Requirement – Working from the listing below, pick each line containing the word "agent" and copy it.

─── Information supplied ───

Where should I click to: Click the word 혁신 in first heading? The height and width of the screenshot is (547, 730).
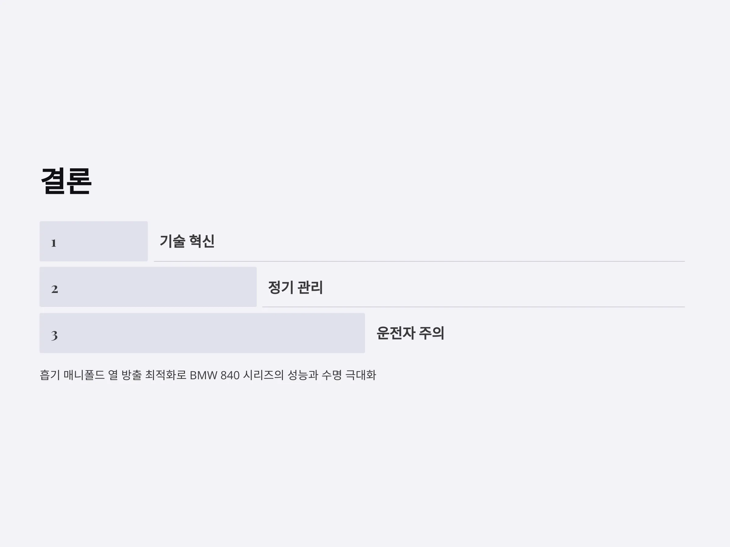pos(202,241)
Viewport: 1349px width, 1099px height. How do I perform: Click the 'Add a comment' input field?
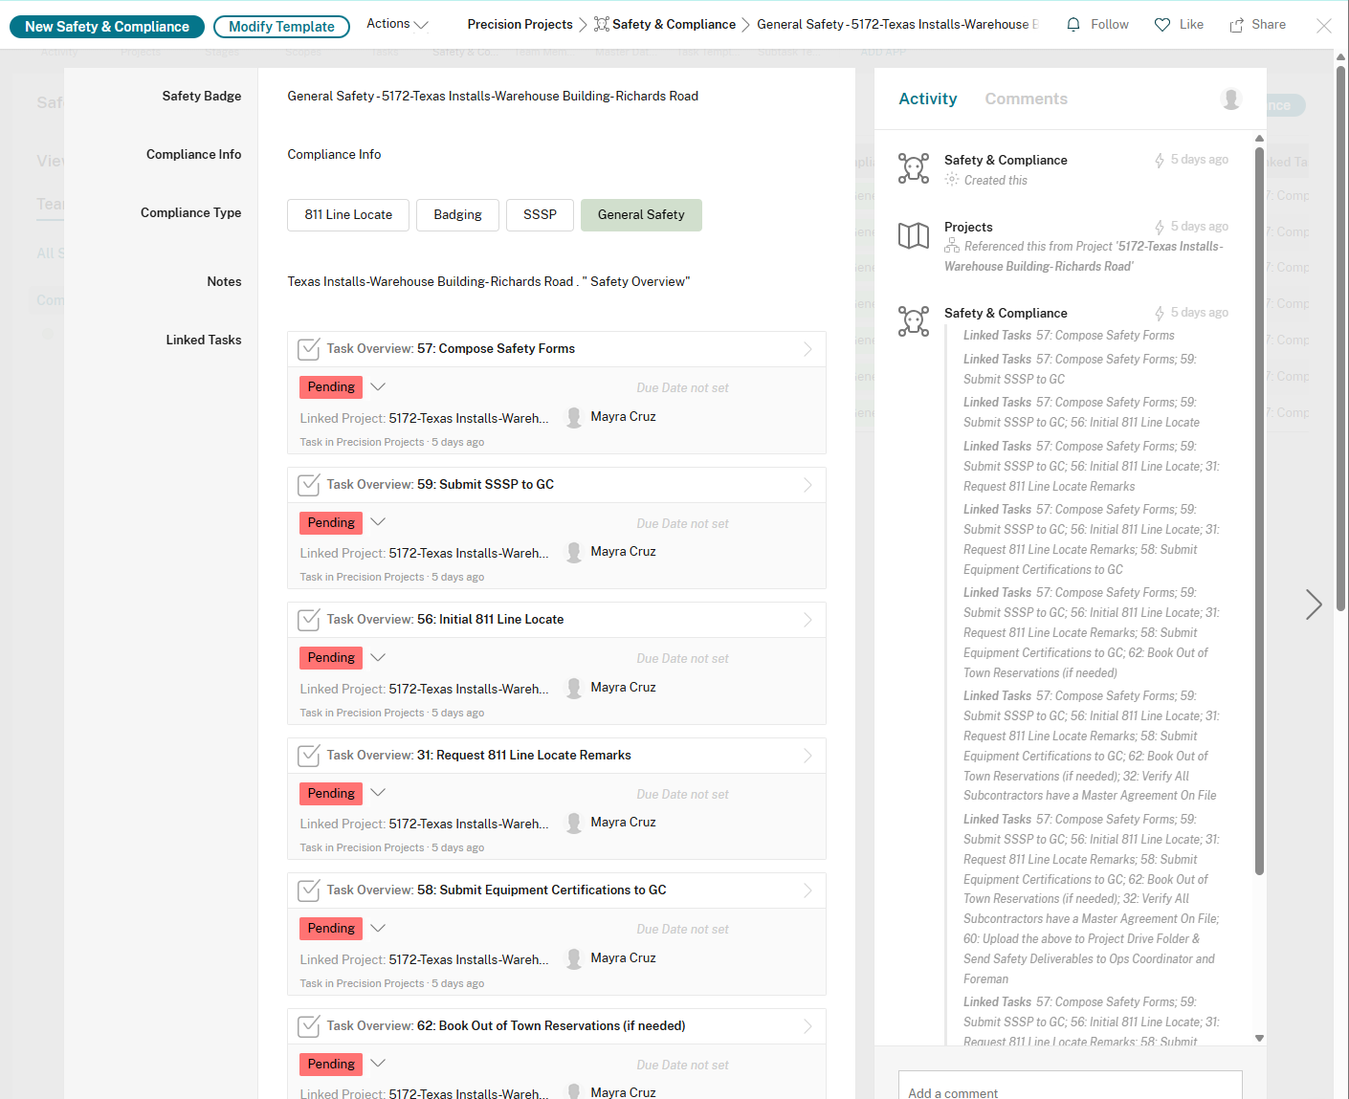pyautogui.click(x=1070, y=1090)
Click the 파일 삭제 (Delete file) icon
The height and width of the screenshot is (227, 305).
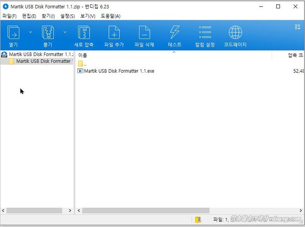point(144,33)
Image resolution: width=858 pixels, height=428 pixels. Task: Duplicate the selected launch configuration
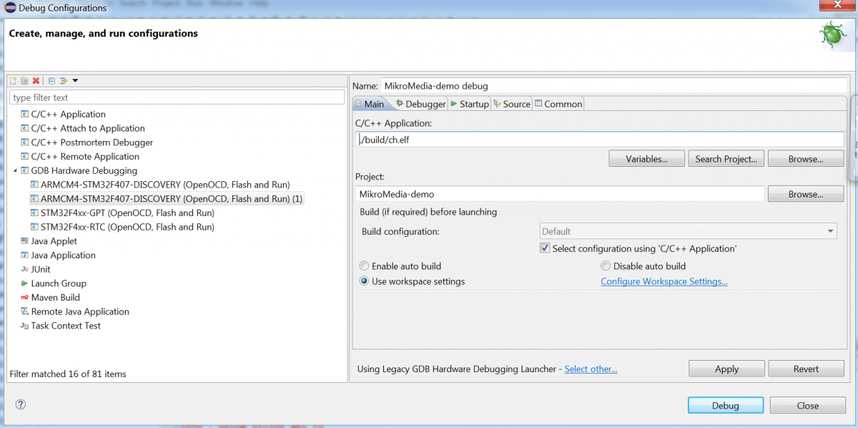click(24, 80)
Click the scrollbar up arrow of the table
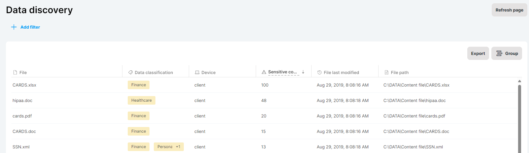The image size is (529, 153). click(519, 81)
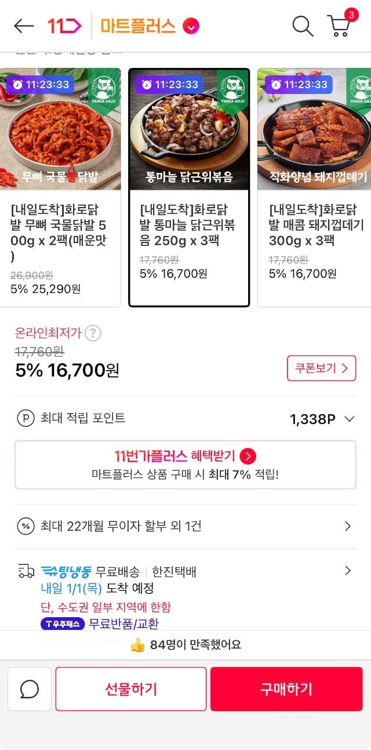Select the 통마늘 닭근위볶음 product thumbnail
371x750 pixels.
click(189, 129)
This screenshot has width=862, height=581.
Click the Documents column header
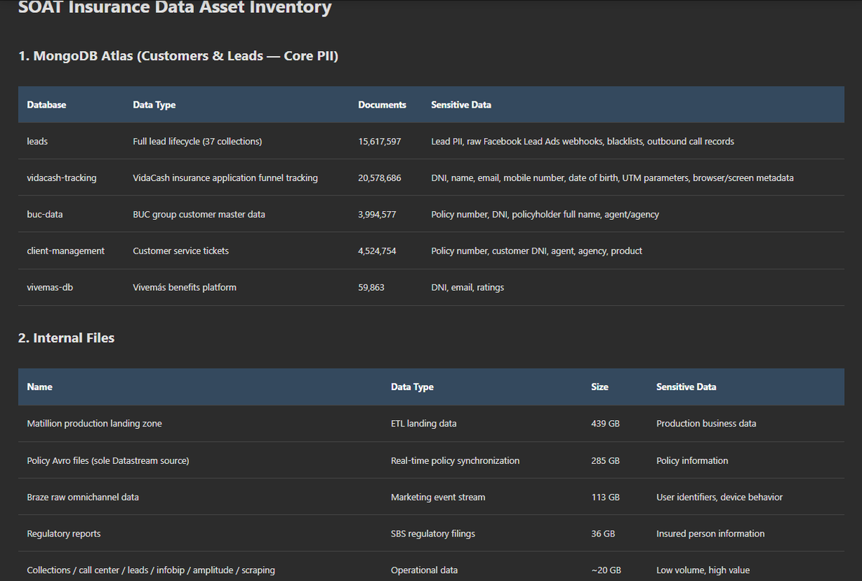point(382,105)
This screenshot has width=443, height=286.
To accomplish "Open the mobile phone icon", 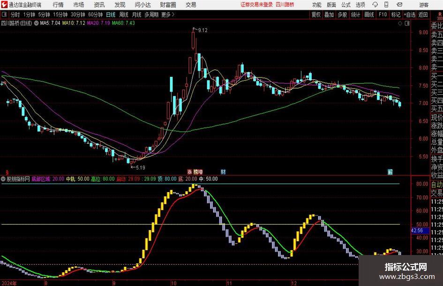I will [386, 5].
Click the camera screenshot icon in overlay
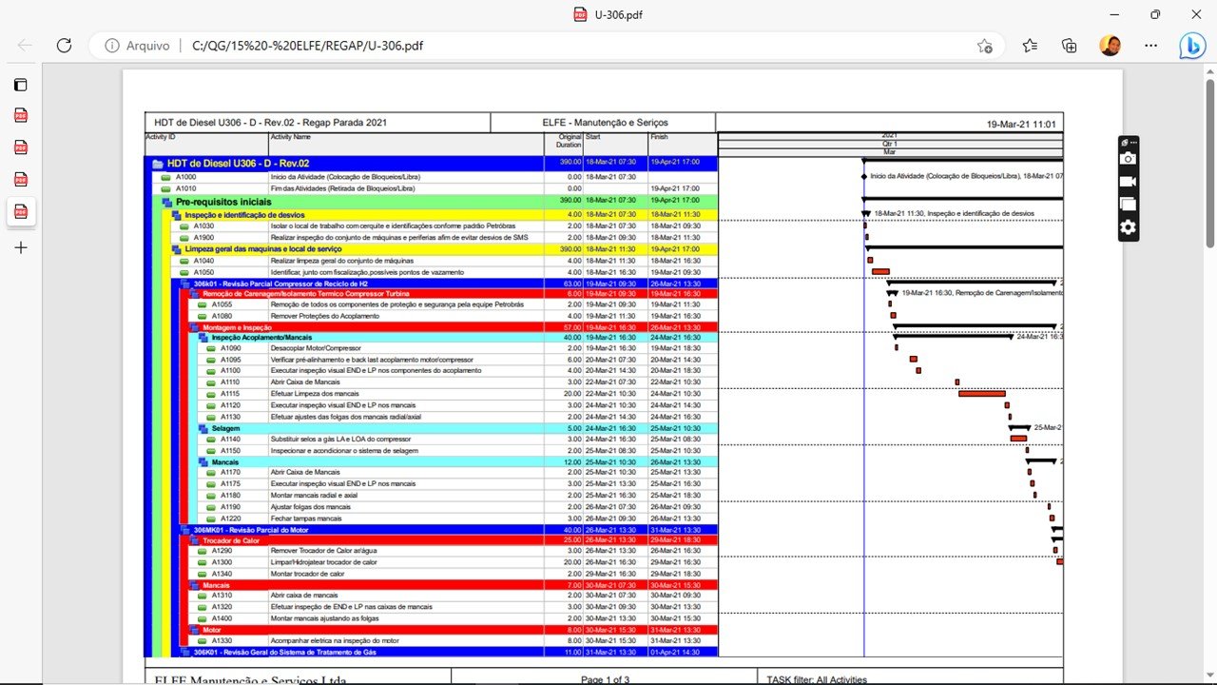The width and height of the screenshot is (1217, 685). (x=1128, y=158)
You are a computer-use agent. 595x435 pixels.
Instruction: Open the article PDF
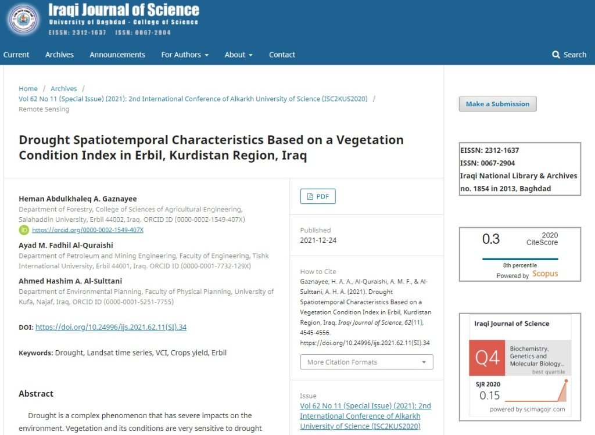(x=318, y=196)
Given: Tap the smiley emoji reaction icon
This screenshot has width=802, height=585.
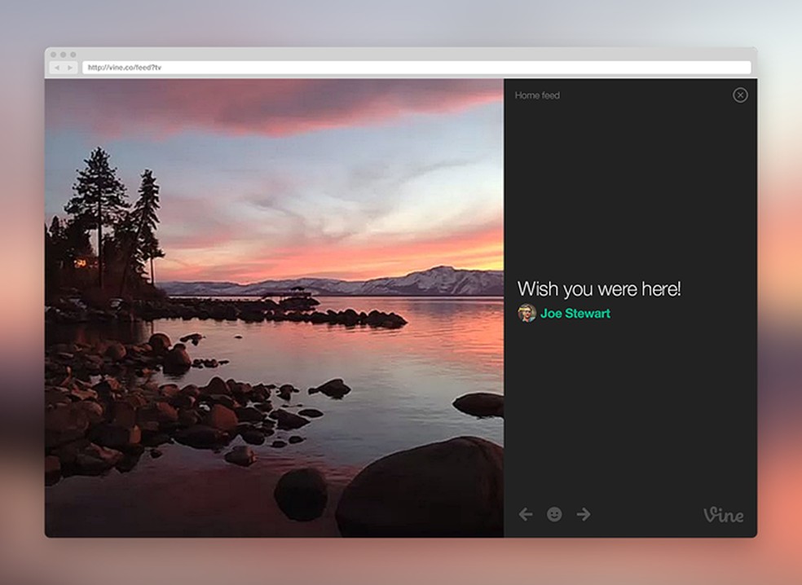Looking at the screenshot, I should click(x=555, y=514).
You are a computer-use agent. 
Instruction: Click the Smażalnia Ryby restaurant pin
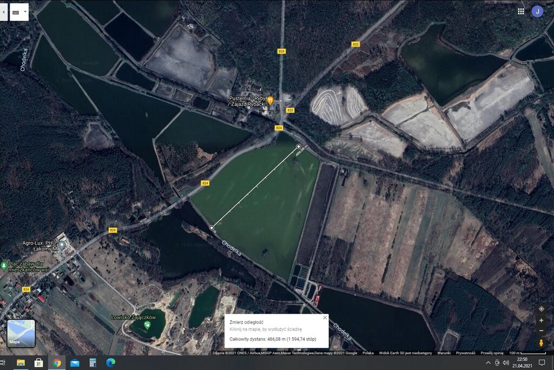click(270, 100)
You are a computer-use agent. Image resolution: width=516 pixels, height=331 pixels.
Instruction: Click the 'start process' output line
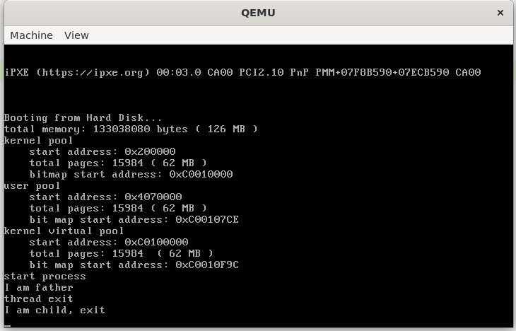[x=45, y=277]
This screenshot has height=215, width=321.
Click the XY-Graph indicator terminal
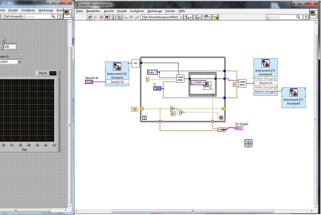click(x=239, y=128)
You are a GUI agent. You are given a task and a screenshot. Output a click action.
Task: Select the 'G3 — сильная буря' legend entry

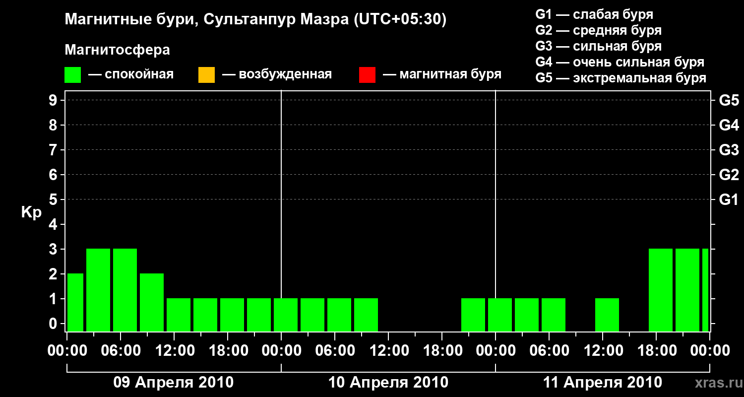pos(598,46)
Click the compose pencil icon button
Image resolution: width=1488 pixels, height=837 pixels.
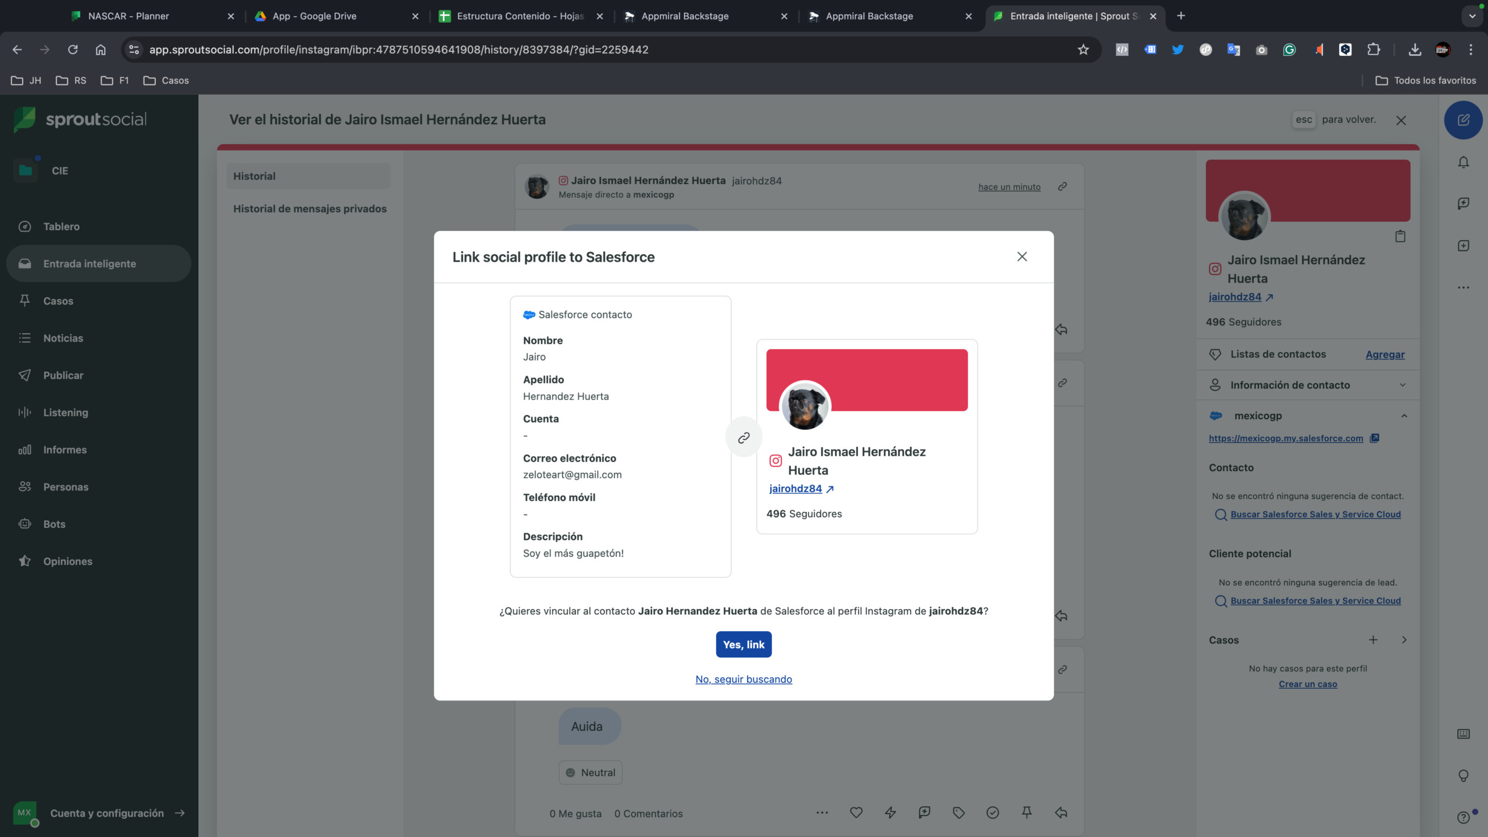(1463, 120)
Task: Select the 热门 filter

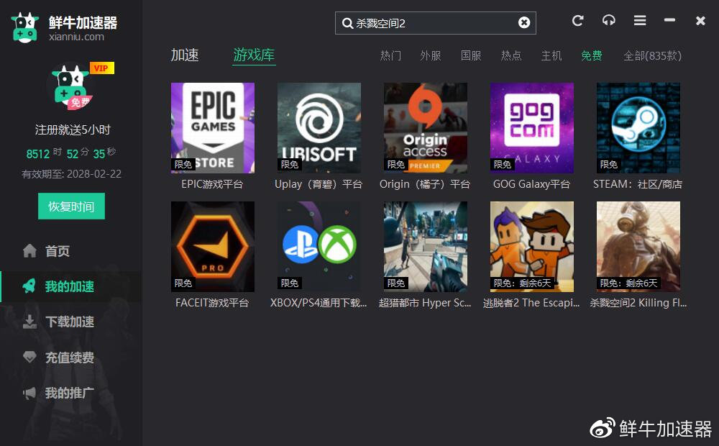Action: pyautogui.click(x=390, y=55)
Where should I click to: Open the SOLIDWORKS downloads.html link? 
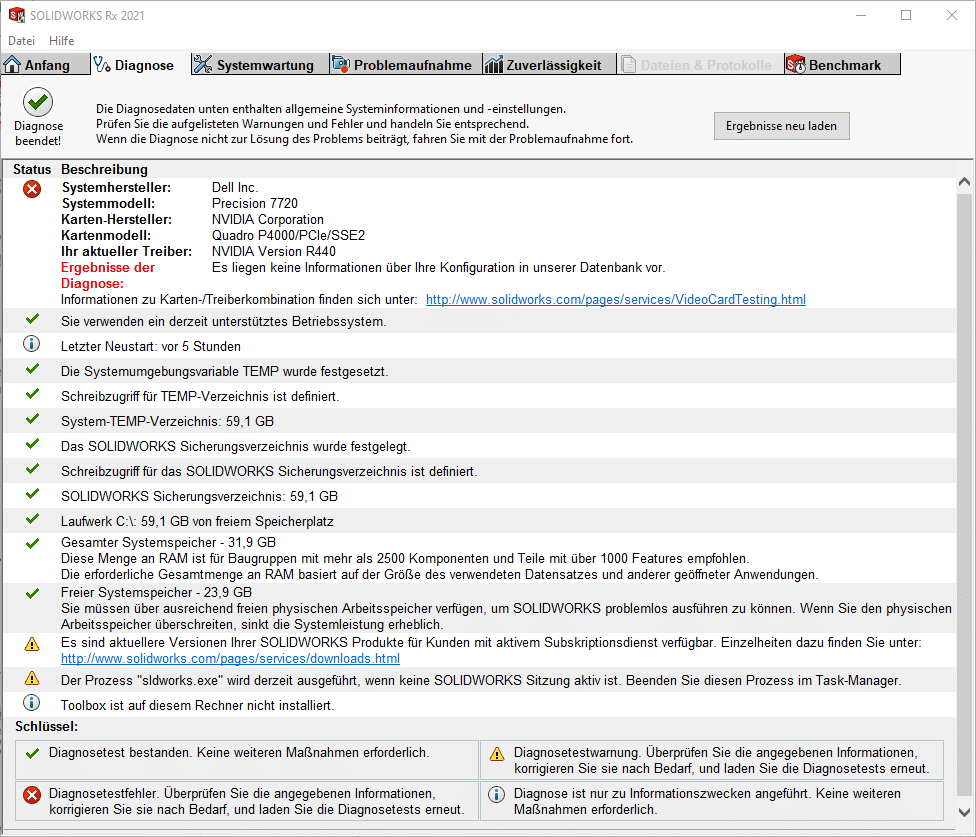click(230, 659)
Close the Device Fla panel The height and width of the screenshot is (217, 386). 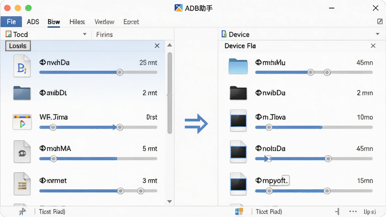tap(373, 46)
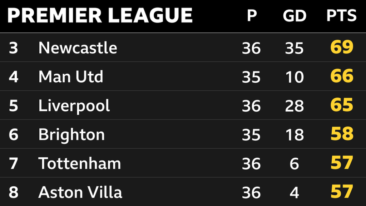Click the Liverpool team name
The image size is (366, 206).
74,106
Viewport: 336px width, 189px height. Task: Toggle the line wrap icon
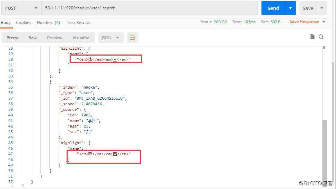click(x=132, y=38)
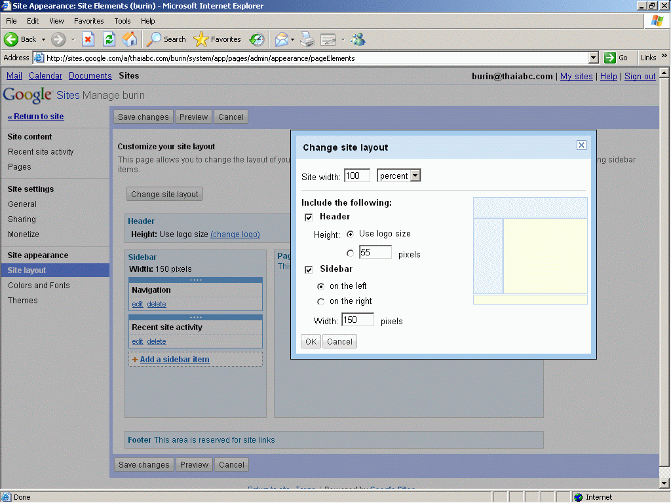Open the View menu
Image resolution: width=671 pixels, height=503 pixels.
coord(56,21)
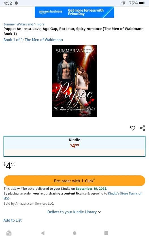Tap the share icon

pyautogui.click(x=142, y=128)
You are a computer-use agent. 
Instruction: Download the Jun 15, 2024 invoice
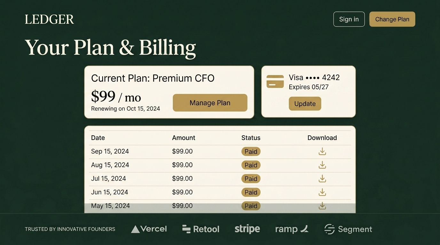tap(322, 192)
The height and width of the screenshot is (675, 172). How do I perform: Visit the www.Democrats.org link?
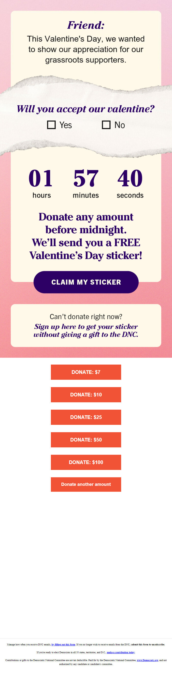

───

Exercise output –
You are a computer-use agent. 595x435 pixels.
You are a computer-use agent. 
You are a computer-use agent. Image resolution: width=516 pixels, height=331 pixels.
You are a GUI agent. You are given a task and a screenshot. Output a click action.
You are a computer-use agent. 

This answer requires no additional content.